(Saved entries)
····················
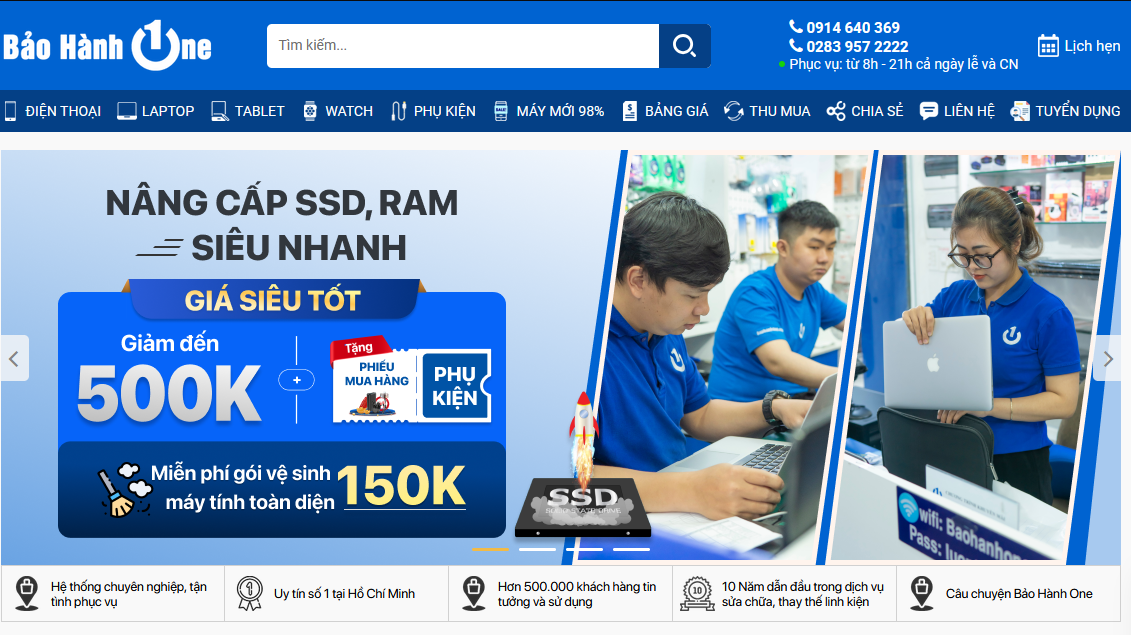Open the TABLET menu item
The image size is (1131, 635).
coord(247,110)
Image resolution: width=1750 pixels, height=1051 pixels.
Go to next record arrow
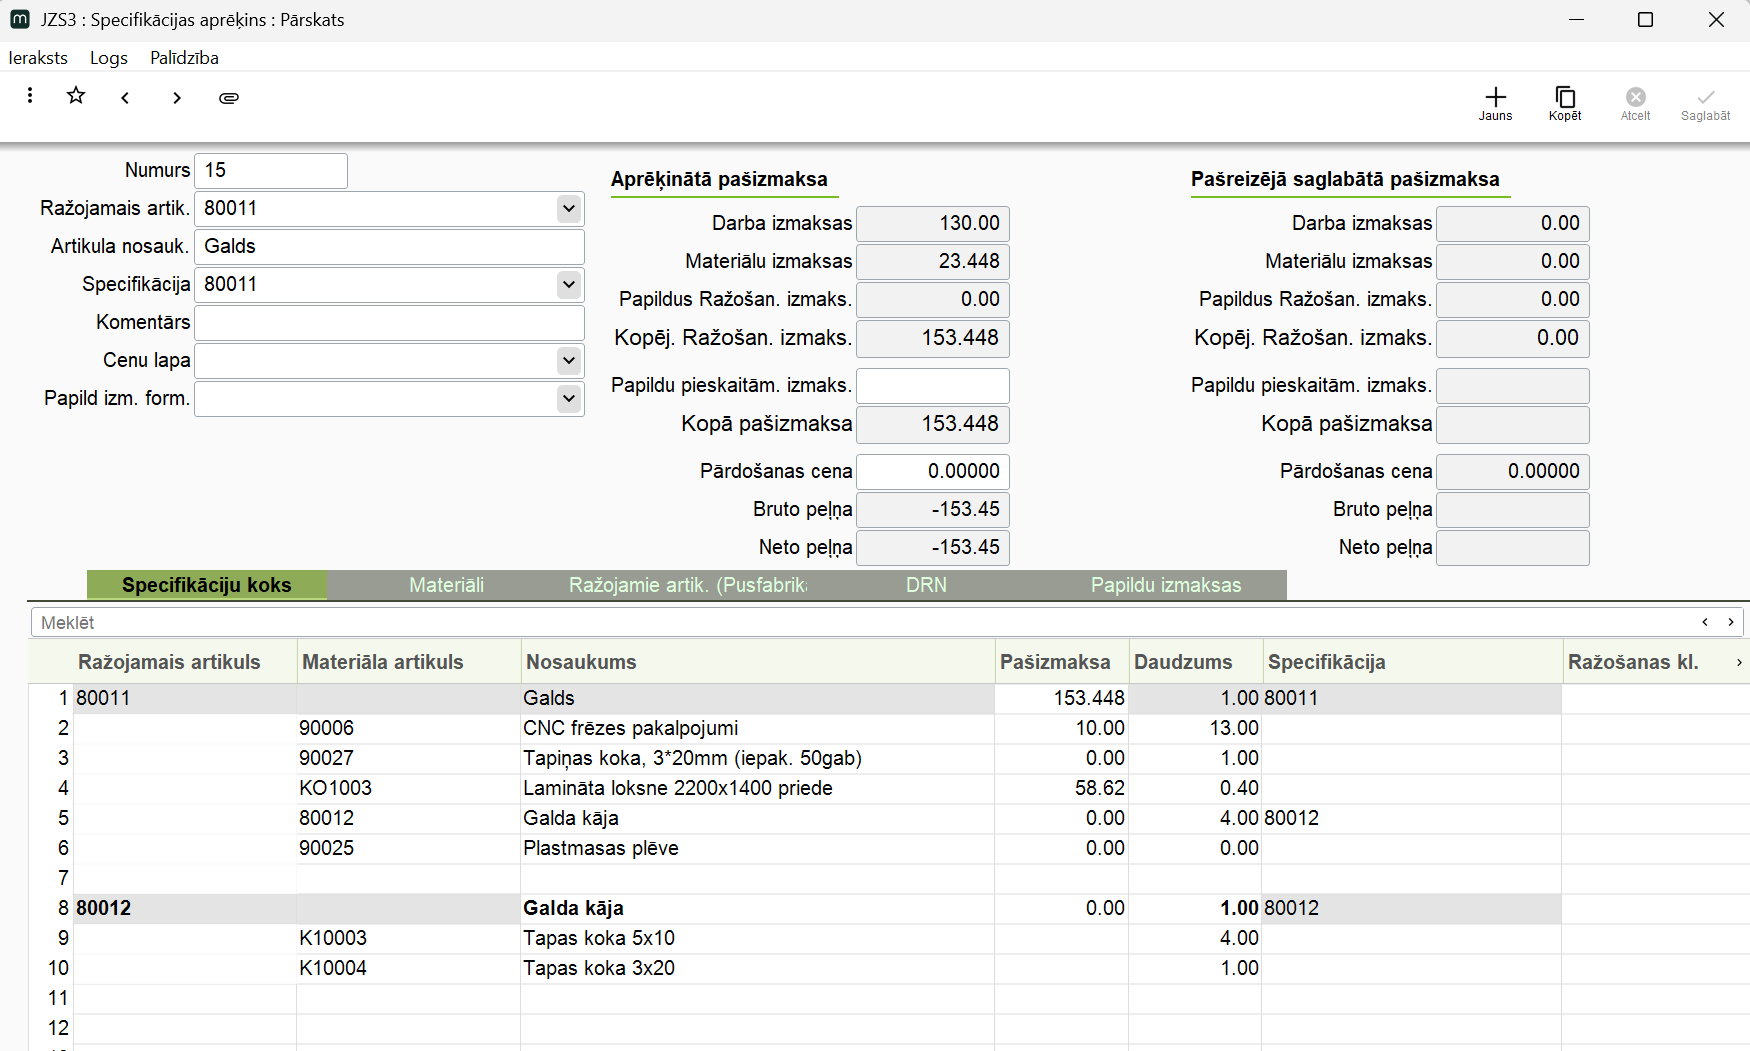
····················
Required action
All that belongs in the answer is the lines from the line with "Image resolution: width=1750" through the closing line of the entries, inclusive, transcribed exactly and free of pictures.

Solution below
Image resolution: width=1750 pixels, height=1051 pixels.
Go to next record arrow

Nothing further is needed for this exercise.